Despite his age, Graham's appearances continue to break stadium records in many of the cities where missions are held. Ironically, it is the Saturday night youth emphasis that draws the biggest crowd and results in the greatest number of professions of faith as teenagers respond to the octogenarian's simple evangelistic invitation.

"I would go again to hear him," said 17-year-old Southern Baptist Dana Martin of Cresson, Texas, who traveled with her church's youth group to the meeting. For her, Graham's age added to his appeal. "It's kind of like listening to my grandpa talking. It was not at all a barrier, but actually a pro. I really respect someone with that much age."

Praising the Billy Graham Evangelistic Association for adapting to the times, local Metroplex Mission committee member Susie Hawkins of Plano said, "It remains to be seen how the crusade format will fit into the future." She spoke of other effective evangelists like Luis Palau, Franklin Graham and Greg Laurie, who hold areawide meetings. "While they are not attended on the scale of a Billy Graham mission, they are successful," she said.

"There is always a sense of this having been a historic event, especially now that Dr.
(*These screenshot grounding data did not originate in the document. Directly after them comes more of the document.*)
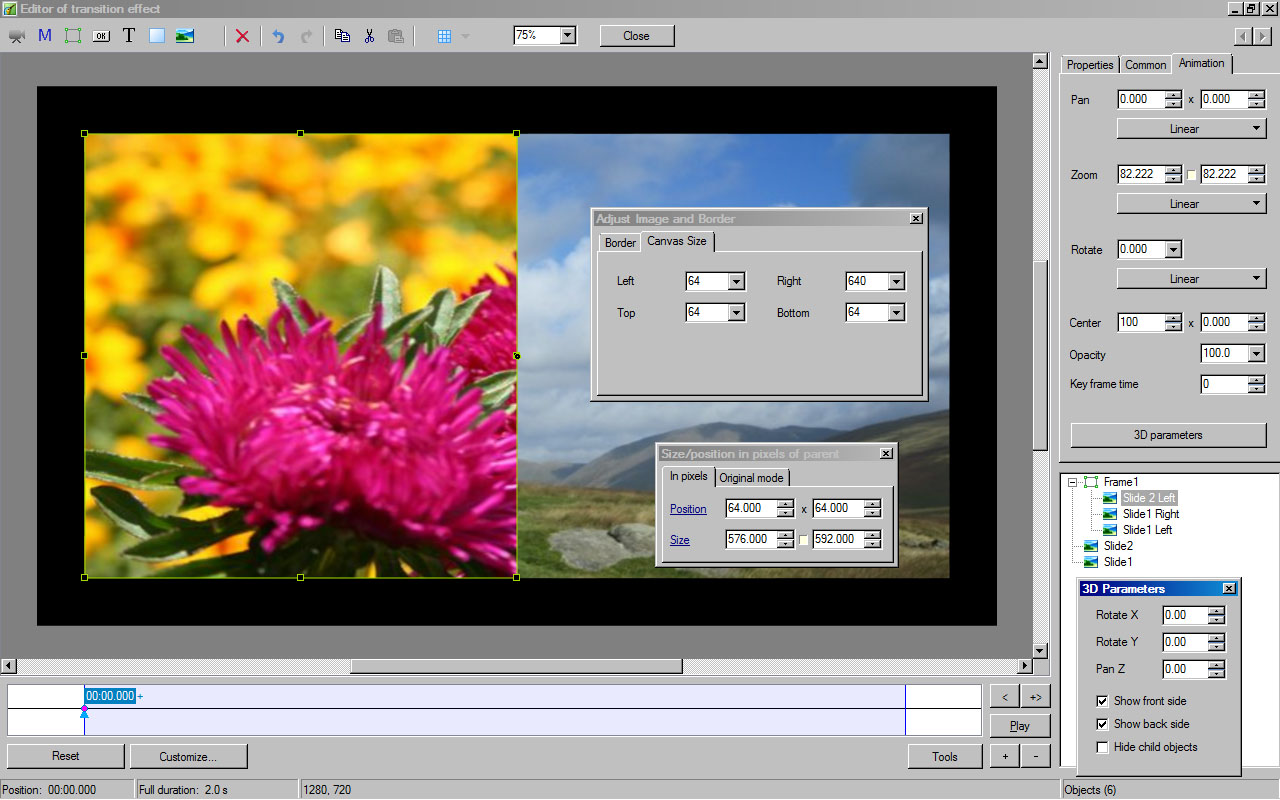Uncheck Show front side checkbox
This screenshot has width=1280, height=800.
(1103, 701)
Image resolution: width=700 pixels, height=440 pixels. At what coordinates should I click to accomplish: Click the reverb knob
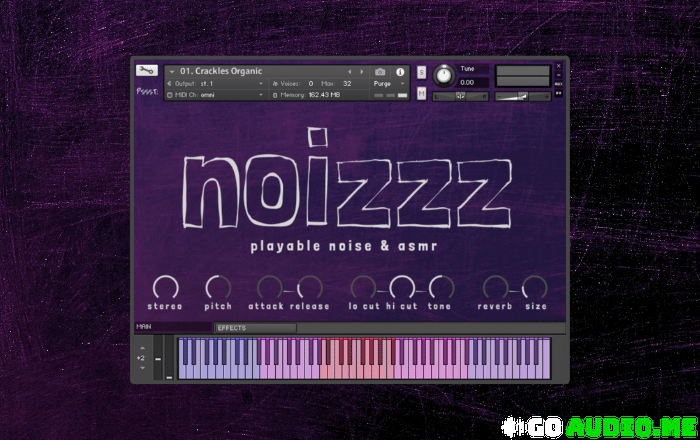[494, 288]
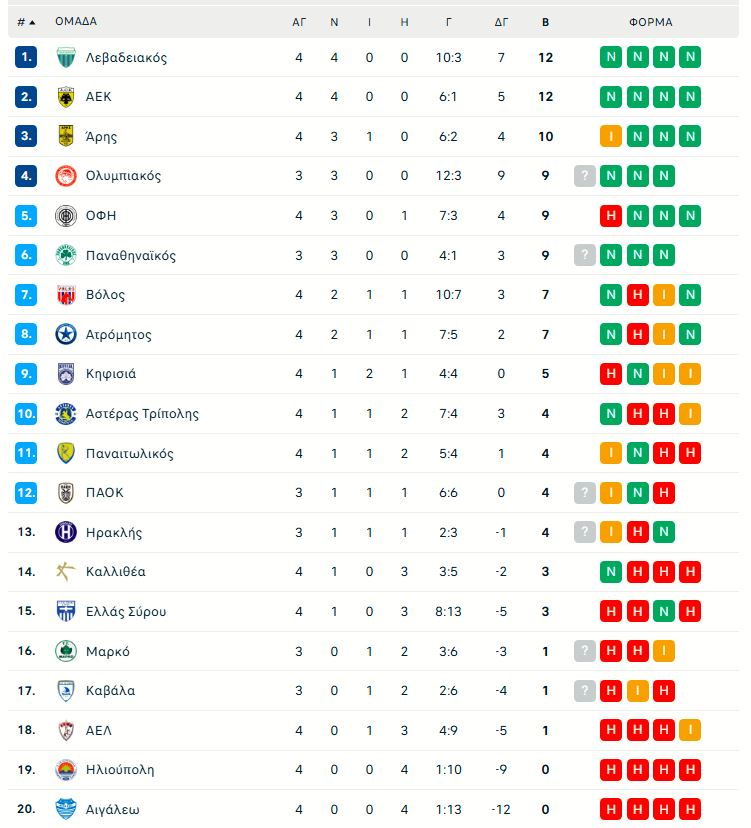Click the ΑΕΚ club logo

[x=64, y=97]
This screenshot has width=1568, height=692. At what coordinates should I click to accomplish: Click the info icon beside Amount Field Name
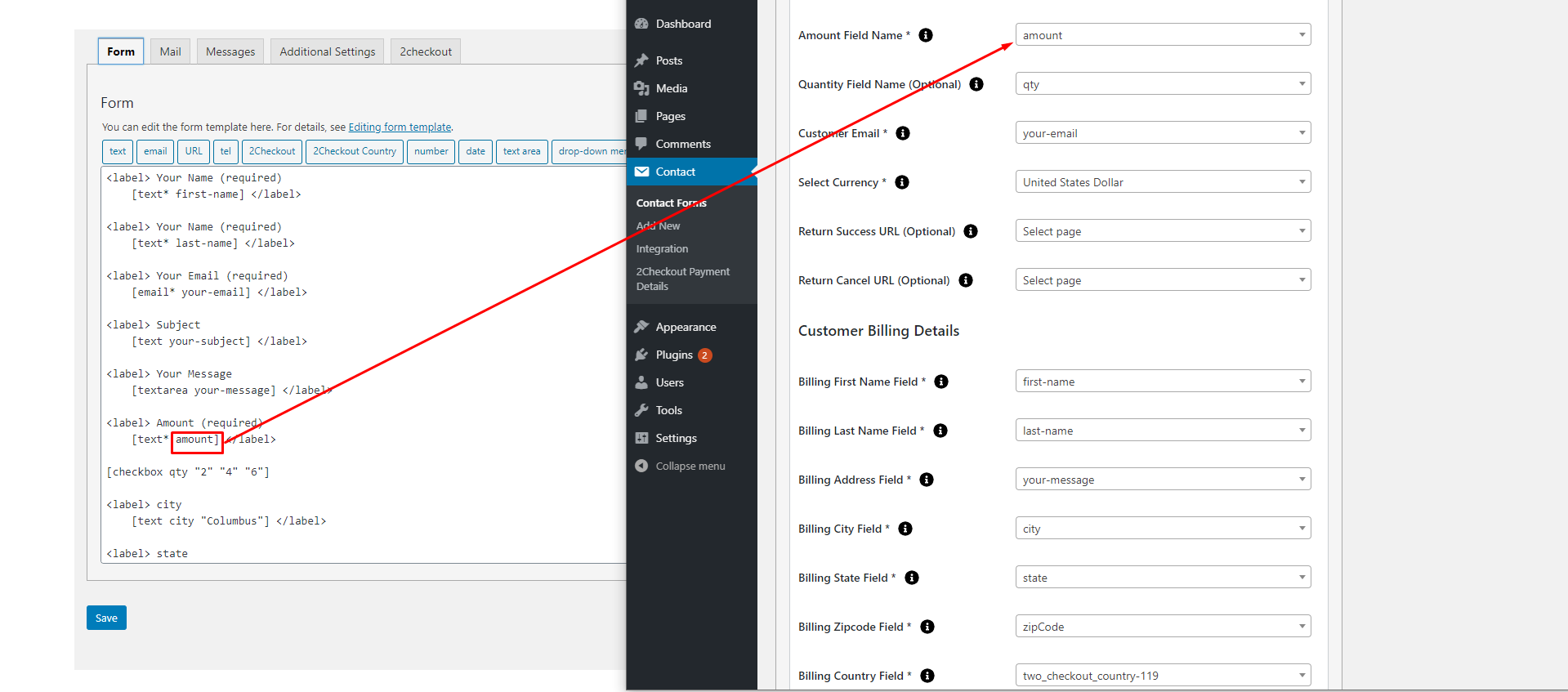point(926,35)
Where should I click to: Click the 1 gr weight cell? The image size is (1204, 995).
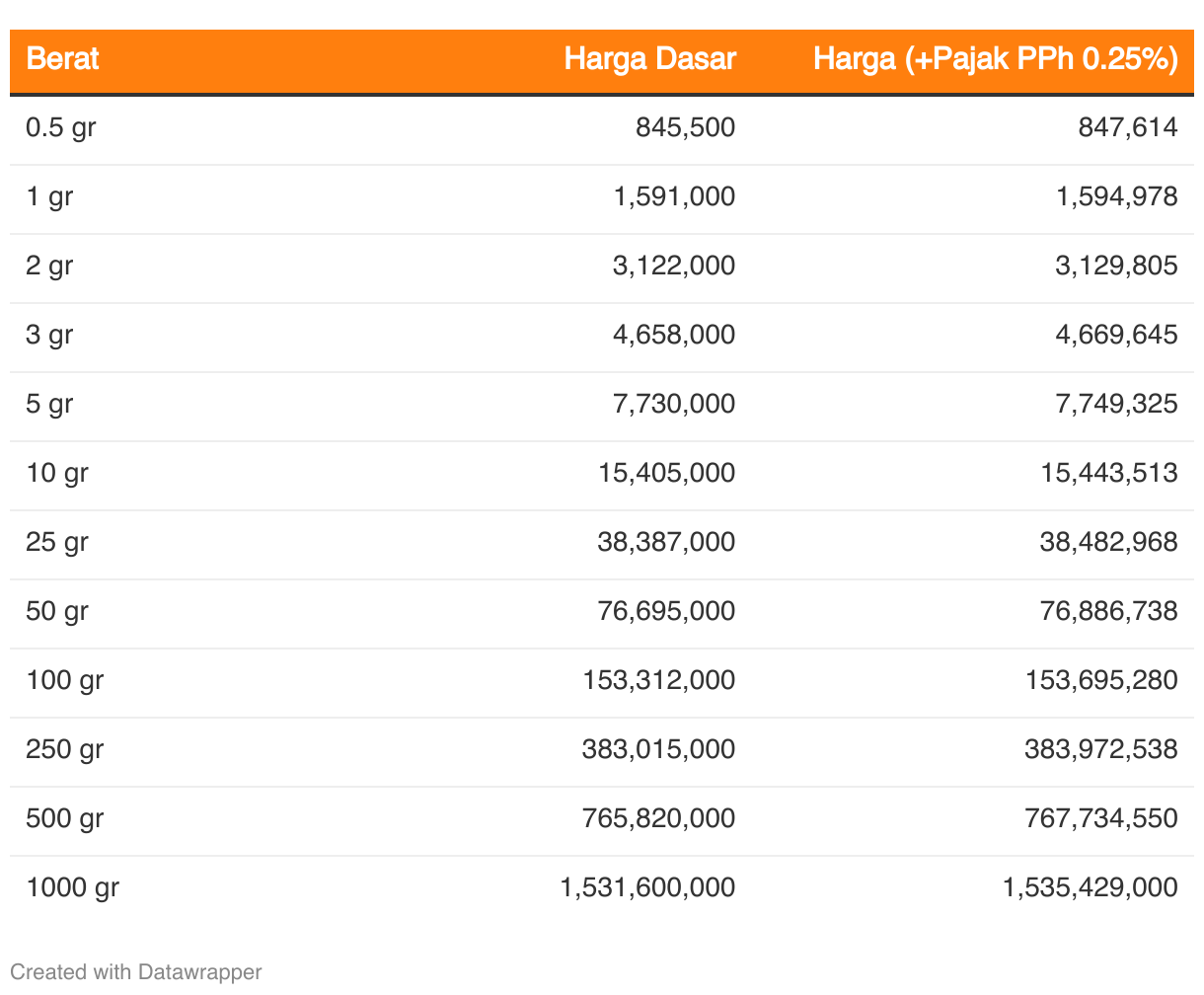pyautogui.click(x=49, y=196)
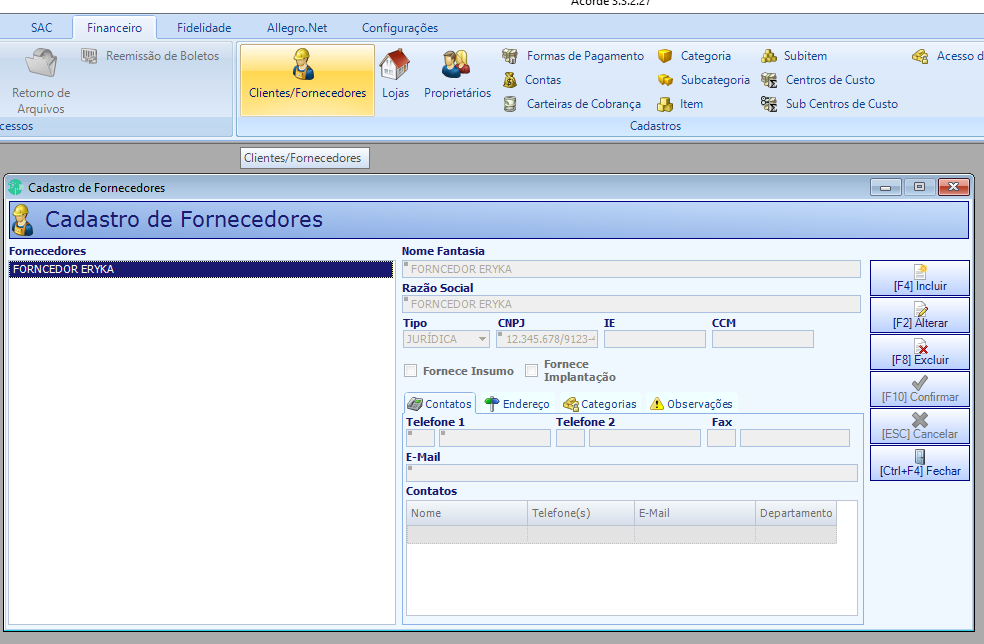Open the Lojas house icon
This screenshot has height=644, width=984.
tap(395, 65)
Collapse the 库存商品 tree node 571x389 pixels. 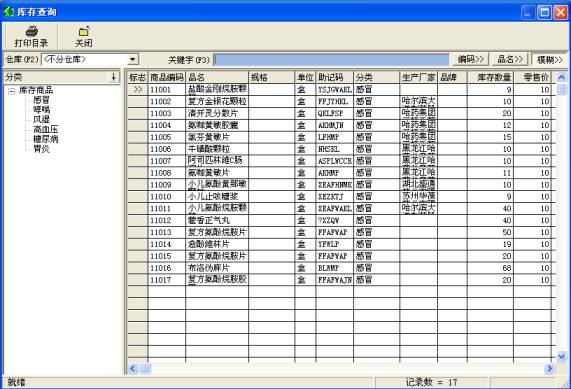[x=11, y=90]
Graham is older and having health problems," Hawkins said, reflecting on the record-breaking crowds at the Dallas mission. "He long ago transcended denominational barriers, and I believe most evangelicals would claim him as one of them."

A stronger factor in convincing area Christians to help in mission preparation is "a sense of being involved in something bigger than yourself or your church," Hawkins said. "This type of event happens in a community about every 20 years, so it's not an annual event which can get old and lose momentum," she said in contrasting a regional crusade with a local church outreach.

Retired Southern Baptist Missionary Don Jones witnessed the Graham crusade that drew the largest attendance ever. An estimated 3.2 million people showed up for the five-day event in 1973 in Seoul, Korea, lining a road left over from a Korean War airstrip. A newly installed citywide loudspeaker system projected Graham's message through an interpreter as he stood atop a 50-foot platform from which officials typically viewed military parades.

"Throughout history, God has given us some special evangelists who have been able to draw big crowds -- John Wesley, George Whitefield, Charles Finney, Dwight L. Moody, Billy Sunday and Mordecai Ham," Jones observed. "I think it's more than just an organization. It's God's gift," he said, trying to identify the source of Graham's success. "Evangelists function a little like the prophets of the Old Testament. I think God's going to keep on providing them."

Jones believes God protected Billy Graham through the wisdom he exercised regarding financial records and moral integrity. In 1948 Graham, along with soloist George Beverly Shea, song leader Cliff Barrows, and the late Grady Wilson, outlined a plan labeled the Modesto Manifesto, implementing high standards for financial accountability.

Dan Busby, vice president for member and donor services for Evangelical Council for Financial Accountability credits the Billy Graham Evangelistic Association with pioneering such standards. "Their track record across the decades speaks for itself. They continue to this day to be a leader in accountability," he told the Dallas Morning News.

The director of the American Institute of Philanthropy said Graham's approach is regarded as "the gold standard." The salaries for Graham and all of his staff come from contributions to BGEA, not the local meetings. An audit of the local mission's finances is published, and any funds received over the amount needed can be passed on for use at the next meeting or directed to meet local ministry needs.

The best known preacher in America is just as scrupulous about personal morality, refusing to ride alone in a car with any woman other than his wife and avoiding other compromising situations.

Jones and his wife, Nita, heard Graham speak in New York City's Madison Square Garden in 1957 as they took a break from language studies they would need on the mission field. The 16-week New York City evangelistic meeting in open-air settings included Martin Luther King Jr. offering a prayer one night.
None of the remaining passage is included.